IMHO: RTO timer should be configurable or at least 1s to give OSPF a chance.
Because rerouting would happen even if IGP would fix the problem very soon, not only for “hung” PFE.
Eduard
From: Gyan Mishra [mailto:hayabusagsm@xxxxxxxxx]
Sent: Tuesday, August 10, 2021 4:09 PM
To: Vasilenko Eduard <vasilenko.eduard@xxxxxxxxxx>
Cc: 6man WG <ipv6@xxxxxxxx>; IETF discussion list <ietf@xxxxxxxx>; Phillip Hallam-Baker <phill@xxxxxxxxxxxxxxx>; Theodore Ts'o <tytso@xxxxxxx>; Töma Gavrichenkov <ximaera@xxxxxxxxx>
Subject: Re: IPv6 Anycast has been killed by LINUX patch in 2016 - who cares?
It is probably too strong: “let’s kill the Linux hack all together”.

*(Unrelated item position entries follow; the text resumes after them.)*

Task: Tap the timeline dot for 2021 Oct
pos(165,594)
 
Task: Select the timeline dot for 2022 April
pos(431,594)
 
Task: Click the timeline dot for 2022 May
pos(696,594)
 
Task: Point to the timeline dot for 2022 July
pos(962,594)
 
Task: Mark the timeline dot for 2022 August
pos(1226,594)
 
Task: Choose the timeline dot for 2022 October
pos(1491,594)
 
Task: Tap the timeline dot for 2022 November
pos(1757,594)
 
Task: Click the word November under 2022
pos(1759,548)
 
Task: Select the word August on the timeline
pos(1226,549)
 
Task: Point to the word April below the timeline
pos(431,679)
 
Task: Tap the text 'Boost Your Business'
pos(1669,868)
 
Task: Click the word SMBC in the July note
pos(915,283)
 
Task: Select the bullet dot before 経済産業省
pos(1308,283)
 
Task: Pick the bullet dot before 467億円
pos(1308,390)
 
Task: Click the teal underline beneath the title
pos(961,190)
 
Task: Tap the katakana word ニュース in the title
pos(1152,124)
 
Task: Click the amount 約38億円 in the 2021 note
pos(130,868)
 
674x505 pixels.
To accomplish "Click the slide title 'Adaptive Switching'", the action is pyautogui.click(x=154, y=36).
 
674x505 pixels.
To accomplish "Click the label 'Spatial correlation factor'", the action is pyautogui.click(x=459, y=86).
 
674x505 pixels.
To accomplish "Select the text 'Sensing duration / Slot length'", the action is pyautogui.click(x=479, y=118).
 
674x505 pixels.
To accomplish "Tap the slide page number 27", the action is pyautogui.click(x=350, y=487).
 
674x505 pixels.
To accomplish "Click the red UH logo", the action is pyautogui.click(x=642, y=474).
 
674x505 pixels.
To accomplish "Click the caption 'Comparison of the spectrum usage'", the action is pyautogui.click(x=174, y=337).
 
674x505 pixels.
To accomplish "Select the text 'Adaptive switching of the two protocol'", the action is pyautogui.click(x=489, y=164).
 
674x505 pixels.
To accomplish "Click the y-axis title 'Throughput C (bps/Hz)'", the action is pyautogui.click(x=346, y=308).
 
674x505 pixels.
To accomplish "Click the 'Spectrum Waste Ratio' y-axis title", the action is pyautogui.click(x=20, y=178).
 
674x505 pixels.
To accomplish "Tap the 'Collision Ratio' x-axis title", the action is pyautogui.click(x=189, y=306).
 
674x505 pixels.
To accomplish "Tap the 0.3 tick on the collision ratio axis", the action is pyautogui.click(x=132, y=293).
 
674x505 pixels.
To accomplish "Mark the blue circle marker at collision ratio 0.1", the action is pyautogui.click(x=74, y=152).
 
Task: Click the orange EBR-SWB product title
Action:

IMHO: it should be completely switched off by default. But if some admin would like to use it – let
it activate it and use it.
Cross all OSI model optimization looks not the good architecture decision, but if somebody wants to
do it – why not.
Gyan> Agreed
The original problem that was raised for this Linux feature (original use case):
many vendors already have so bad microcode that it is very often in the big DC environment to have broken PFE that the control plane is not aware of. “Silent drop” up to manual intervention.
Of course, it is better to monitor such a situation in a different way (iOAM, BFD), but if one has
already hundreds or thousands of switches – it is not a short-term proposition. Faster work-around is needed.

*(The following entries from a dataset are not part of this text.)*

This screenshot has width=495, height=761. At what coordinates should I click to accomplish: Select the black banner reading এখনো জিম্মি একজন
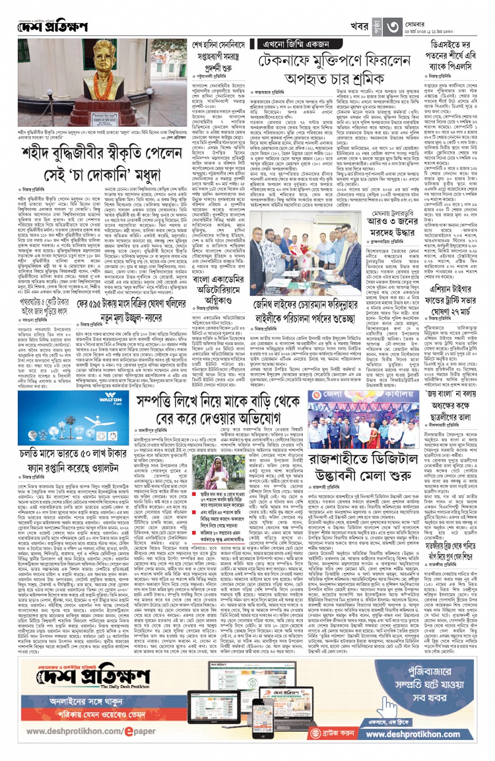coord(297,45)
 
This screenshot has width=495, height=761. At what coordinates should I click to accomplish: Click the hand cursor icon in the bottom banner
coord(314,733)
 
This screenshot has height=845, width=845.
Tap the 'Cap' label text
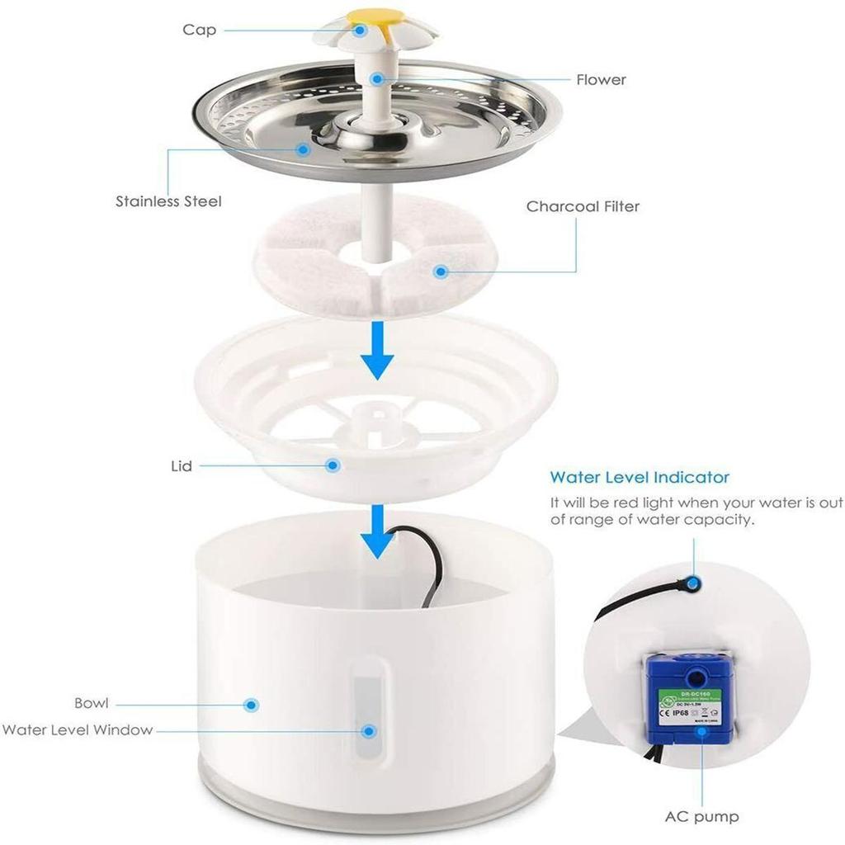point(199,31)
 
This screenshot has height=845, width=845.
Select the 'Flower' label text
point(601,80)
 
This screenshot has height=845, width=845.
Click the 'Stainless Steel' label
point(168,201)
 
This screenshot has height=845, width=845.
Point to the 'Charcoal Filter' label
point(583,206)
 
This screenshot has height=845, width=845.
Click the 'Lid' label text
point(182,466)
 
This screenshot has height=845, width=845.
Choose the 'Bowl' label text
point(91,704)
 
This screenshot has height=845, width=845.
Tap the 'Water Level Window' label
point(77,730)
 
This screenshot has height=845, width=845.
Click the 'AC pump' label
point(701,818)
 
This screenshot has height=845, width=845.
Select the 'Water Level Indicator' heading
point(640,477)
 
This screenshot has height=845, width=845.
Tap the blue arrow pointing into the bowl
point(377,532)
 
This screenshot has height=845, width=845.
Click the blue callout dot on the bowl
point(252,705)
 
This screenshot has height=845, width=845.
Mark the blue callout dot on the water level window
point(370,730)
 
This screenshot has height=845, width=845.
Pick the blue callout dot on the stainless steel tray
point(304,149)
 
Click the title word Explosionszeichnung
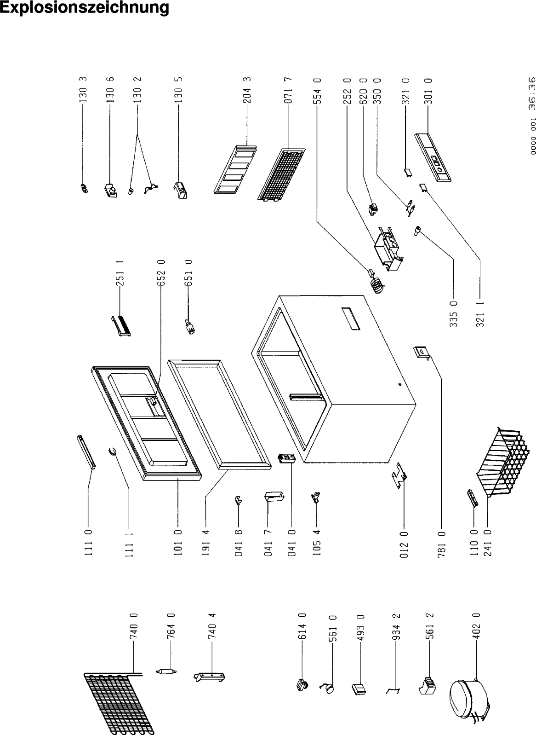[84, 7]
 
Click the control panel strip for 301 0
[433, 157]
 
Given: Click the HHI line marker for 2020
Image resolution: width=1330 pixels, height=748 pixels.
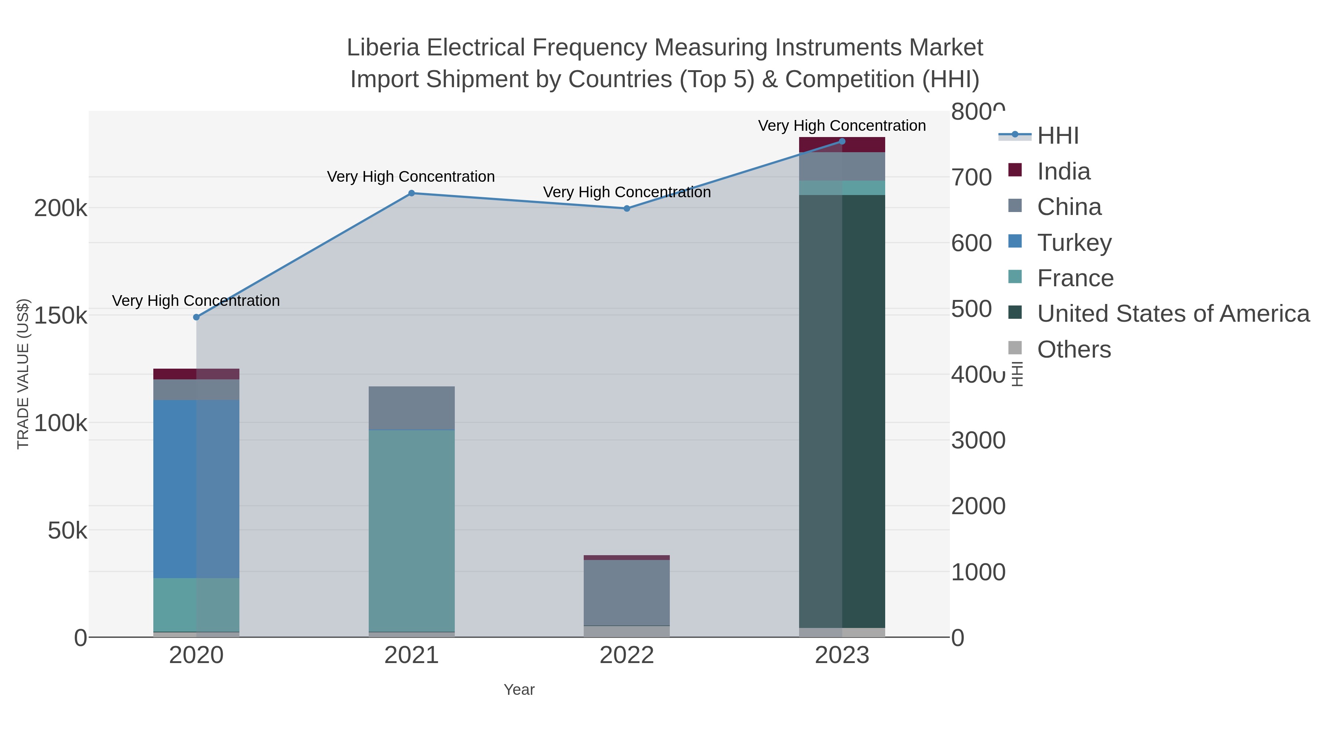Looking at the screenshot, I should pyautogui.click(x=196, y=317).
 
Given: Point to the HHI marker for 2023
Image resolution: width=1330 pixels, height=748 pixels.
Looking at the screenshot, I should pyautogui.click(x=842, y=141).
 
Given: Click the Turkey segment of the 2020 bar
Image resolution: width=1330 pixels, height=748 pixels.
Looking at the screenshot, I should pyautogui.click(x=196, y=488).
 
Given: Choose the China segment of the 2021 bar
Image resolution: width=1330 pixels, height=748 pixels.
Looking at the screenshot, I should pyautogui.click(x=412, y=408).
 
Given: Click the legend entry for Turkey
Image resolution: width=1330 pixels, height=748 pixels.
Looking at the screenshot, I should pyautogui.click(x=1074, y=243).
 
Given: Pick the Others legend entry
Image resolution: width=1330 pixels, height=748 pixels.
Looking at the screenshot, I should pyautogui.click(x=1074, y=349).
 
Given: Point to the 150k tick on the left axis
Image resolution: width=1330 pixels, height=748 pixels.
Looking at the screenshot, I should pyautogui.click(x=61, y=315).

Gyan> I believe the original problem with hashing reported not in DC environment but over the internet? For the general internet scenario not rehashing at all as the Default behavior is the best solution. For the DC and other scenarios
Linux developers can change as they see fit for their environment is fine.
From: ietf [mailto:ietf-bounces@xxxxxxxx]
On Behalf Of Gyan Mishra
Sent: Tuesday, August 10, 2021 3:10 PM
To: Töma Gavrichenkov <ximaera@xxxxxxxxx>
Cc: Theodore Ts'o <tytso@xxxxxxx>; Phillip Hallam-Baker <phill@xxxxxxxxxxxxxxx>; 6man WG <ipv6@xxxxxxxx>;
IETF discussion list <ietf@xxxxxxxx>
Subject: Re: IPv6 Anycast has been killed by LINUX patch in 2016 - who cares?
Peace,
a patch that makes default less aggressive by restoring the original default behavior to recompute hash only after multiple RTOs.

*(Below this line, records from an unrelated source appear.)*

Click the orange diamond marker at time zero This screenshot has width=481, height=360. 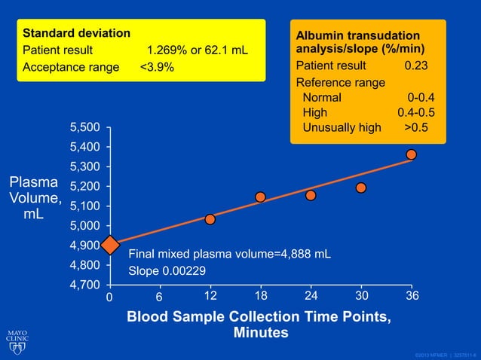[109, 245]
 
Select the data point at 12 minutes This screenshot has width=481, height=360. [210, 219]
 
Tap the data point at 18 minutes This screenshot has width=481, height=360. [260, 197]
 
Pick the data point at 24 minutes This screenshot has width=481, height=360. [311, 195]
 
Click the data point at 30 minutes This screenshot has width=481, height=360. [361, 188]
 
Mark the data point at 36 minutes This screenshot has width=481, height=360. [411, 154]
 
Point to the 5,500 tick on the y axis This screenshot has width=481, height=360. [84, 127]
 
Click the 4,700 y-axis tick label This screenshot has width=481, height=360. [84, 285]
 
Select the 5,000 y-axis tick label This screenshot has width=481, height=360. [84, 226]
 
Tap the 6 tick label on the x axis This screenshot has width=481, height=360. [159, 297]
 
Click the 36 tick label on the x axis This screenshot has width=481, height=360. [412, 296]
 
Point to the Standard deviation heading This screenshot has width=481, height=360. [76, 34]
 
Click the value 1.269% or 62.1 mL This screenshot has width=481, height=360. [198, 50]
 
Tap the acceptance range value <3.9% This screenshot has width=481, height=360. [157, 67]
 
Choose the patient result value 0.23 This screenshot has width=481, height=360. [416, 66]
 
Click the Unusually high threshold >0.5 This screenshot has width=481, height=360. [417, 127]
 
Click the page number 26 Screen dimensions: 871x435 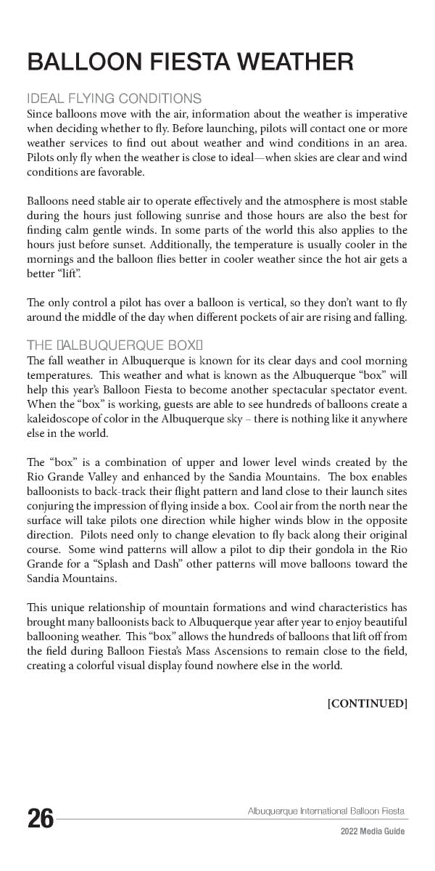(x=41, y=819)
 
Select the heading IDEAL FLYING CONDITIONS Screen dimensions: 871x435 (x=114, y=99)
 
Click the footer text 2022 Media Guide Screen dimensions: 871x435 (x=373, y=832)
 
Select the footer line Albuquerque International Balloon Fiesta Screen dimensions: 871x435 (x=326, y=811)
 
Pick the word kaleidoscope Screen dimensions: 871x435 (x=60, y=420)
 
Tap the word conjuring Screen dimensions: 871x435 (x=51, y=506)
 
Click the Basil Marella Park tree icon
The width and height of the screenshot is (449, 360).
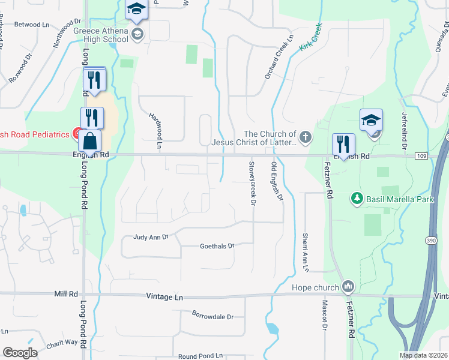click(357, 197)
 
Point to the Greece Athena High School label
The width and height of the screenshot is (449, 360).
click(100, 35)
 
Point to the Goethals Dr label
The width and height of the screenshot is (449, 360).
click(217, 246)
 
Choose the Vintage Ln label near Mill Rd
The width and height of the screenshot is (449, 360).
click(164, 297)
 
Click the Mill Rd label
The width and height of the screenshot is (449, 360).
click(66, 294)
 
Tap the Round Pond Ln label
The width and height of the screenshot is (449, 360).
click(200, 356)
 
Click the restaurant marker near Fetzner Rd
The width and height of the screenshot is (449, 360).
click(343, 144)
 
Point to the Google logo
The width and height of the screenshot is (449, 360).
click(20, 352)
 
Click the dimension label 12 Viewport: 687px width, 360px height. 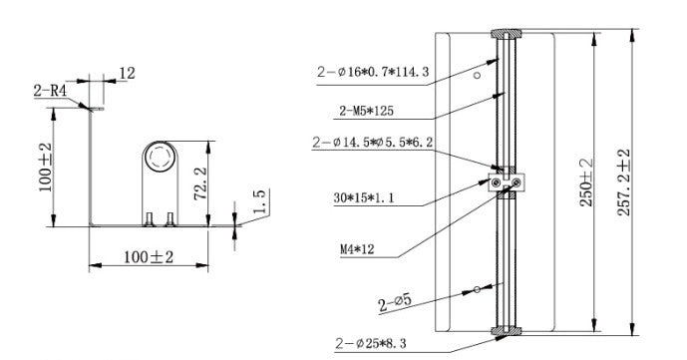click(x=127, y=73)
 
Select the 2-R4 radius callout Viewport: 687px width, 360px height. click(x=50, y=91)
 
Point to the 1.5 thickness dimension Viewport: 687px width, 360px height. click(x=259, y=201)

Let's now talk about hacks, right?
A flow is basically a stream of similar data within one or more connections. This is an application layer concept. Architecturally, it may change on a connection if the data flow
within the connection changes.
E.g. we've established a connection to [youtube DNS A entry]:443, downloaded the hypertext, but now we're going to reuse the same established connection to stream video, so the
network should better treat that connection somehow differently now.
The flow label was never supposed to be a legitimate control over routing. It shouldn't change over one, two, or a hundred RTOs. It generally only changes when the flow becomes
different.
I believe this was so obvious to the authors of the original specification in 2003 that they even forgot to actually state it.
Gyan> Very Good point. So let’s say you have an IPv4 or IPv6 TCP Anycast connection you should stay on that proximity routed flow throughout the duration that goes for the long
lived TCP. But now with the Linux hack we now shift after the first RTO immediately to try a different BGP anycast path via Linux hack patch and hope for better results in case the first path was congested or having issues. This is definitely an application
based network engineering hack by a Linux developer whom had the best intentions of a application network awareness self healing network. From a technical standpoint as a TCP RST has already been receiving and we are re-establishing the connection, I am
not understanding why this was such a bad thing understandable that it’s aggressive but the thought process does makes sense. The Linux developers thought was that if you got an RTO, then more then likely that network path is bad and let’s rehash to a different
path immediately. I can see the down side is that first Anycast path from a BGP path selection was the best lowest latency path, but now the application thinks it understands the network better then network engineers and thinks it’s better to rehash to a
different path immediately. The MAJOR problem with that is as BGP Anycast is proximity based you could end up going half was around the world for the second best path and now voila —> TCP Anycast is now from the Happy Eyeballs (not the RFC 6555) but user
perspective is completely broken thus the subject heading “IPv6 Anycast has been killed by Linux patch”.
What Tom proposed is, of course, way better than how it works now. Especially the socket option — yay, Linux is finally going to implement the "MUST" in RFC3697#3! We harbour
the hope that other operating systems would do the same good thing.
Gyan> Given what I stated above I would say let the Network do the networking and as CDN makes up 90% plus of the internet traffic being GEO load balanced worldwide, and as we have
IETF ALTO WG that does application based traffic optimization BGP-LS / PCEP CDN RSVP / SR aware network optimization based solutions that already exist today, let’s kill the Linux hack all together. As the Linux server is completely unaware of network
conditions any rehash is bad thing as that breaks TCP Anycast by sending you clear around the world when you should be “sticky” based on BGP Anycast best path selection stay on the optimization proximity based network path and only shift to alternate BGP path
when the path is no longer available. Let routing do it’s routing!!
But the idea I'm trying to drive home is: fixing (temporary) network delivery issues via the control of a strictly application level feature is among the dirtiest of the hacks possible.
And it kind of amazes me how people call anycast a hack (while it's perfectly the behaviour natural to the Internet, a global self-healing internetwork, as designed in 1970s) and
still consider this a legitimate behaviour.
Gyan> After reading the feedback from Toma can we not rehash at all for the Default Linux patch. See the MAJOR problem that is being created when you try to rehash with BGP Anycast
described above and that basically any rehash literally breaks IPv6 flow label based TCP Anycast CDN load balancing.
--
--
|